# [TAREFA DO EXERCÍCIO]
Continue o texto sobre o documentário Transversais a partir da última frase, sem repetir nada do que já aparece nele.

# [TRECHO DO TEXTO]
+++
TRANSVERSAIS

TRANSVERSAIS

– FILME EXIBIDO NO 29º FESTIVAL MIXBRASIL (2021) –

Quem não é visto não é lembrado. Por isso a importância de termos no cinema uma preocupação, sobretudo aqui no Brasil, com a representatividade. Vivemos em um momento de retrocesso em um amplo sentido, muito por conta daquele que preside nosso País, mas é um alento percebermos que autores, diretores, produtoras, atores e atrizes estão juntos – mesmo contra todo tipo de censura – fazendo do cinema nacional um potente megafone conseguindo, assim, fazer a mensagem chegar longe.

Atualmente diversos filmes brasileiros com temática LGBT foram largamente premiados como são os casos de Bixa Travesty (2018) – um documentário sobre Linn da Quebrada – e do longa ficcional Alice Júnior (2019), protagonizado por uma atriz trans, Anne Mota, sendo ela a primeira mulher trans a ganhar o prêmio de melhor atriz no festival de cinema de Brasília, feito conseguido com este filme.

Entretanto essa qualidade e diversidade já comprovadas do nosso cinema de nada valeu para o presidente atual que, de forma autoritária e preconceituosa – características que não podem nunca estar vinculadas a alguém que ocupe um cargo de tamanha importância em qualquer país –, barrou diversos filmes com a temática LGBT em editais que visavam o aporte financeiro para a viabilização da produção destes filmes.

“É um dinheiro jogado fora. Não tem cabimento fazer um filme com esse tema”. – Jair Bolsonaro (Live realizada em 2019)

Mas se tem uma palavra que define bem o cinema nacional é RESISTÊNCIA. Não é de hoje que o nosso cinema luta arduamente contra a censura, o boicote e as mais variadas adversidades. E foi exatamente o que aconteceu com o longa documental, dirigido por Émerson Maranhão, Transversais (2021). Mesmo com todo o maquinário público tentando minar a realização desse projeto, Maranhão seguiu firme e a ideia inicial de uma série de 5 episódios se tornou um belíssimo documentário que nos mostra um pouco das trajetórias de luta de 5 pessoas trans no Ceará.

“Essa questão da censura nos fez ter mais gana e determinação para levar a história para as telas.” – Émerson Maranhão.

E se o filme recebeu vários tipos de ataque, principalmente, através das redes sociais, por uma parcela da sociedade que é conservadora e atrasada, o contra-ataque de Maranhão se faz já no primeiro minuto. Com a tela ainda preta, o texto que aparece já é o suficiente para fazer qualquer um cair na realidade violenta do Brasil.

“175 pessoas trans foram mortas no Brasil em 2020. Uma a cada 2 dias”.
+++
# [MATERIAL FORNECIDO]
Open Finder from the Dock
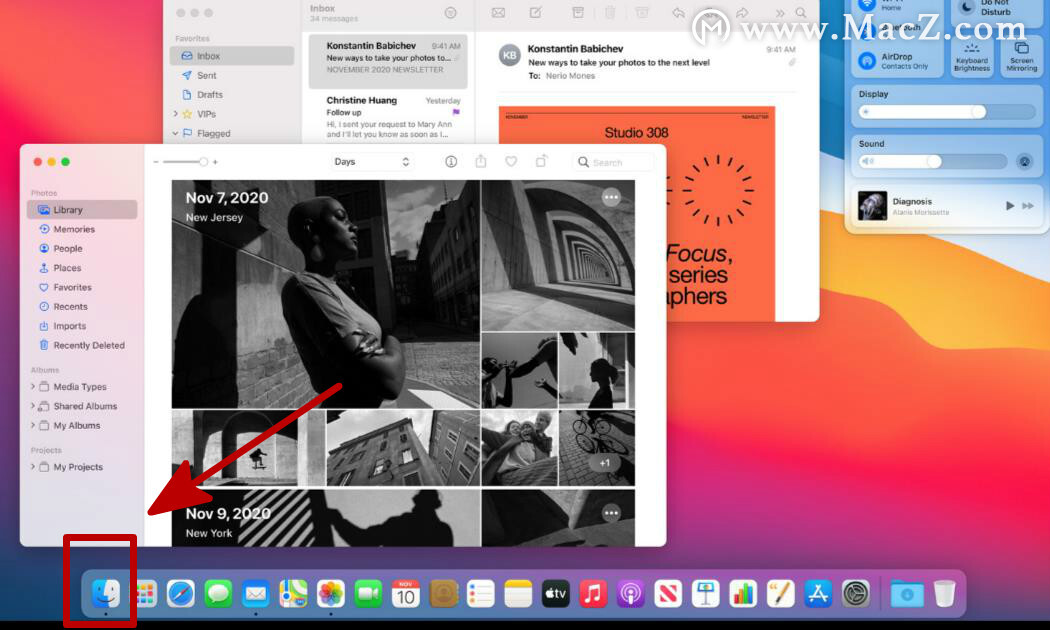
+++
# [RESPOSTA DO EXERCÍCIO]
Por mais que a câmera de Maranhão esteja interessada em, através de um olhar leve e terno, saber mais sobre aquelas 5 pessoas, é impossível não perceber a dor de cada um ali. Por mais que a tônica do longa seja celebrar as conquistas, o olhar de cada um entrega todo o sofrimento que já passaram e ainda passam. Fica claro, através dos seus depoimentos, que mesmo sendo aceitos por uma parcela da sociedade, ainda há momentos de constrangimento ocorrendo, até mesmo, dentro da própria família, como são os casos de Samila e Kaio Lemos. Estes possuem mães que não os aceitam em sua totalidade. Insistem em dizer que é algo errado e o pior, insistem em chama-los pelo antigo nome, remetendo a uma orientação que eles nunca se sentiram pertencentes.

Pertencimento, a obra trata disso. A busca pelo sentimento de pertencer a si mesmo. Olhar para um espelho e ver a figura de um homem, como diz o paramédico Caio José, não tem preço, ali fica nítida a mais pura e genuína felicidade.

Érika Alcântara, Samila Aires, Kaio Lemos, Lara Mendes e Caio José, 5 pessoas distintas e ao mesmo tempo com muito em comum. Uma infância lutando contra os padrões, sofrendo preconceito e só encontrando segurança no total isolamento. Essa é a realidade de muitos garotos e garotas trans Brasil afora e é por isso que um documentário como esse é de grande importância. Mostra que, mesmo com muitos percalços, alguns passos já foram dados e que a luta continua firme, resistindo.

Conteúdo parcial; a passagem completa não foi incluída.